Written exercise A: Reproduce verbatim the part of the Johnson outboard cooling-water thread that begins with the words "## Crazyboat (Mar" and ends with "you can visualize.".
Written exercise B: Supply the next part of the forum thread on where cooling water exits a Johnson 15 horsepower outboard, picking up after its final line.

# johnson 15 horse water exit?



## doc1976 (Mar 19, 2017)

where exactly is the water supposed to exit on an 85 johnson 15 horse? Im not sure if mine is pumping water correctly.


----------



## stinkfoot (Mar 19, 2017)

My '76 one doesn't have a tell-tale. Does yours have a pee-hole? Underneath the powerhead casing usually.


----------



## doc1976 (Mar 19, 2017)

yes it has the pee hole, coming out there fine, cold water. It also comes out in the two places the picture shows. the small hole stays cold and flows solid, the second spot has only a little water coming out it seems but is warm.


----------



## wmk0002 (Mar 20, 2017)

The small hole is simply a drain hole for the entire leg for when you trailer the boat to keep from having any freeze in there.

The series of holes above the anti-ventilation plate are exhaust gas holes, however, cooling water also exits there too when you are running it on muffs. It is warm because it has passed through the thermostat and powerhead where as the pee hole that comes out the side is tapped into the the cooling water prior to the thermostat . Same happens through the prop as well as the exhaust port on the upper rear of the leg just under the cowling in terms of outputting warm water with the exhaust.


----------



## doc1976 (Mar 20, 2017)

wmk0002 said:


> The small hole is simply a drain hole for the entire leg for when you trailer the boat to keep from having any freeze in there.
> 
> The series of holes above the anti-ventilation plate are exhaust gas holes, however, cooling water also exits there too when you are running it on muffs. It is warm because it has passed through the thermostat and powerhead where as the pee hole that comes out the side is tapped into the the cooling water prior to the thermostat . Same happens through the prop as well as the exhaust port on the upper rear of the leg just under the cowling in terms of outputting warm water with the exhaust.



well I have something not quite right then. I have only a tiny bit of water coming out of the holes above the anti-ventilation plate, no water from the prop or the exhaust port, a good stream from the pee hole, and a stream with enough pressure to shoot 2 or 3 feet from the drain hole. this is the case when the muffs are on, cant figure out a way to see where water is exiting if i run it in a tub.


----------



## Crazyboat (Mar 20, 2017)

On my old 74' The pee water as it were came out on the rear of the shaft just under (maybe 6") where the hood met the leg. It would spit or spray water out, never a tell tale stream.

Hope I'm explaining this in a way you can visualize.


----------



## doc1976 (Mar 20, 2017)

Stored records:
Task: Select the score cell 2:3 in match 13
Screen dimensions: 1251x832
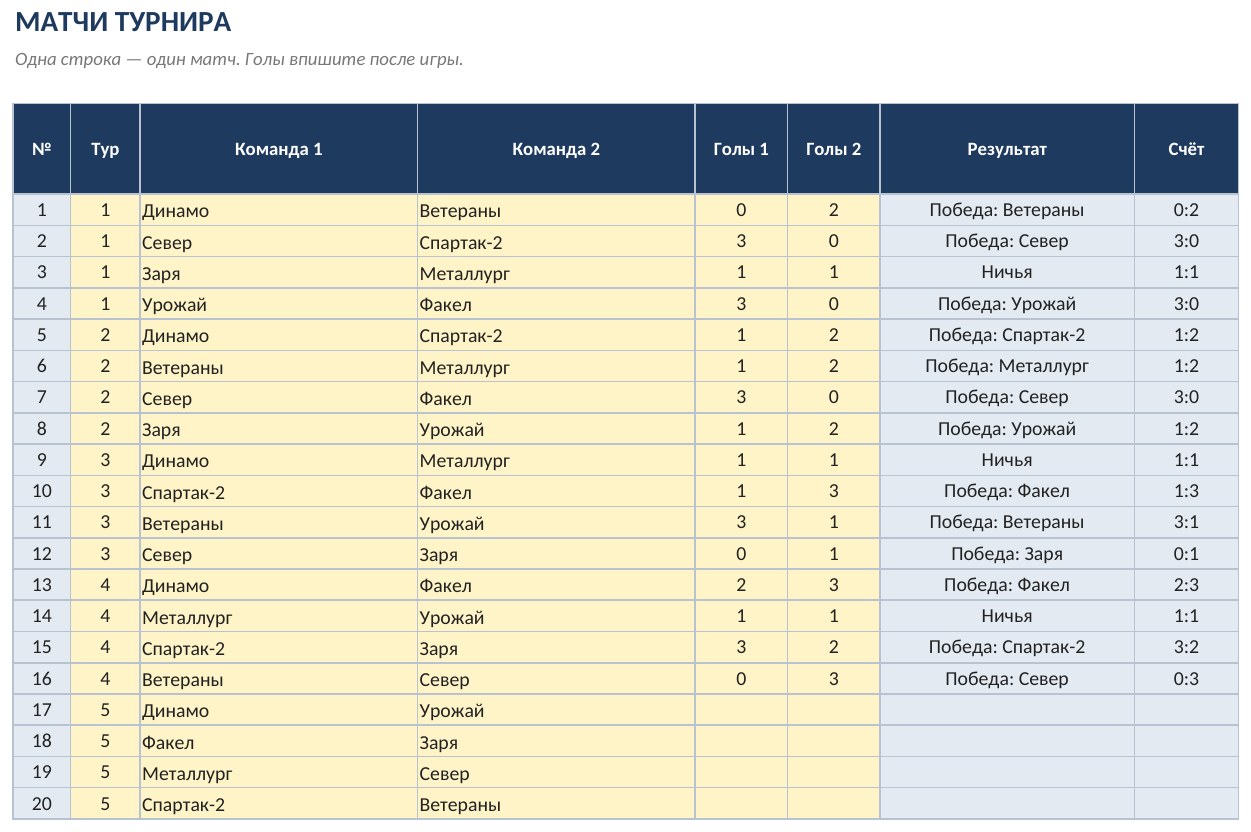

---

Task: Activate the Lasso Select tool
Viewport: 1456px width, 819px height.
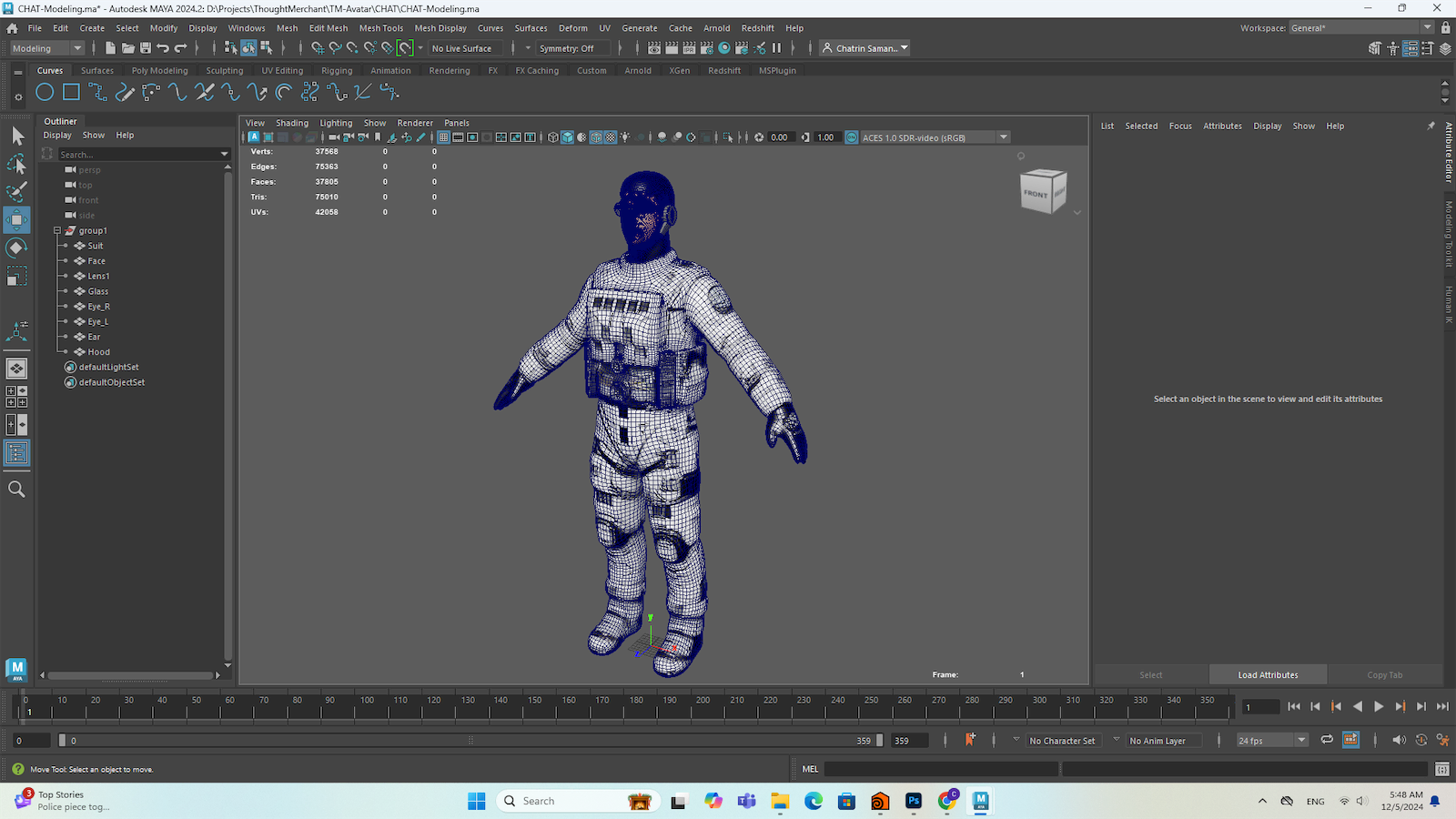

...

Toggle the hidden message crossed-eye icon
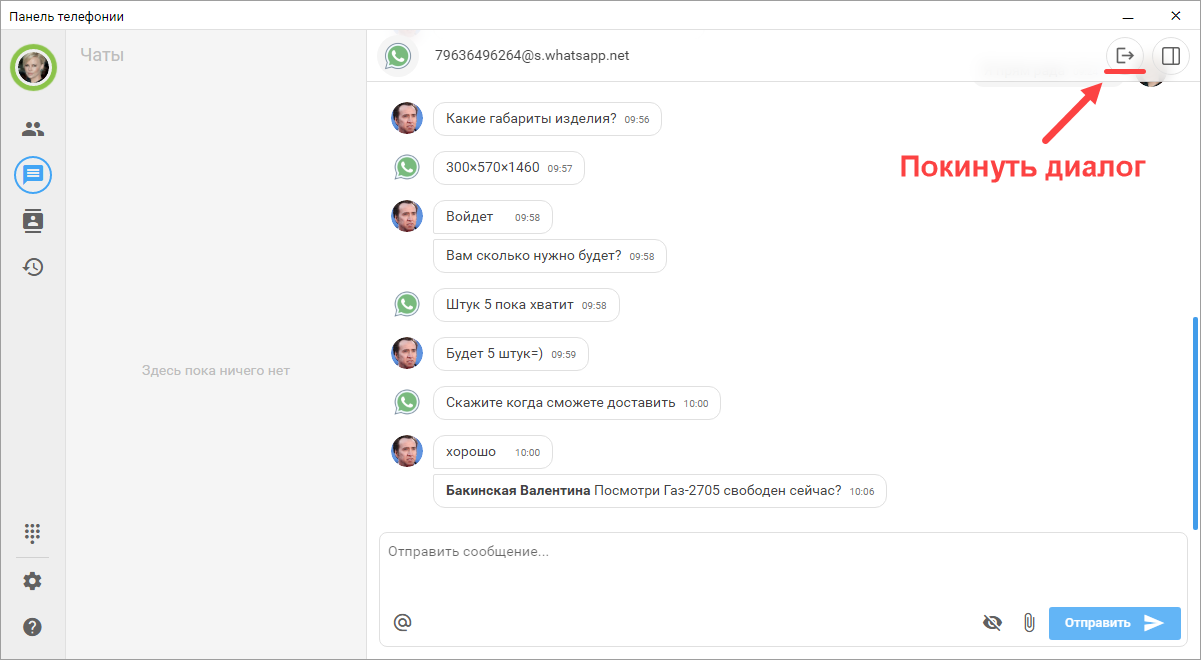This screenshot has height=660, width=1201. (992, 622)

Answer A:
## Crazyboat (Mar 20, 2017)

On my old 74' The pee water as it were came out on the rear of the shaft just under (maybe 6") where the hood met the leg. It would spit or spray water out, never a tell tale stream.

Hope I'm explaining this in a way you can visualize.

Answer B:
starting to sound like Ive got a restriction somewhere. guess I will start at the bottom and work my way up. I will start by pulling the t stat and force water/air through the water pickup tube from the pump and see if there is flow.


----------



## stinkfoot (Mar 20, 2017)

Crazyboat said:


> On my old 74' The pee water as it were came out on the rear of the shaft just under (maybe 6") where the hood met the leg. It would spit or spray water out, never a tell tale stream.
> 
> Hope I'm explaining this in a way you can visualize.


 Yeah, that's the exhaust, same with mine. I'd pull the lower unit off and check there are no busted up impeller pieces in the water tube. Did you change the impeller already?


----------



## Pappy (Mar 20, 2017)

On a 1985 you have an overboard indicator. Located on the stbd side of the lower cowling just about even with the spark plugs. Take a toothpick or something and shove up in there or use compressed air to blow it out before someone has you disassembling your engine. If you have a set of muffs that have the plastic arms throw them as far as you can throw them. Get a set with the steel arms.


----------



## stinkfoot (Mar 20, 2017)

He already said it is peeing well, Pappy.


----------



## Pappy (Mar 20, 2017)

I see where he said that now. 
The small hole in the front above your cav plate is simply there to prevent freeze damage. The other holes are there to vent water when the thermostat opens. 
From the sound of what you are seeing I would say you have a good cooling system. The cylinder head at the top should be running around 135f at idle and slightly above. No way to check? place your hand on it once warmed up. You should be able to hold your hand on it for around 5-6 seconds before it becomes uncomfortable. Once on plane the engine should cool down from there. No number because it varies with water temp in the body of water you are in. 
Edit: If the engine has never been serviced or had an impeller or a pump by all means do it. Way beyond overdue at this point.


----------



## doc1976 (Mar 20, 2017)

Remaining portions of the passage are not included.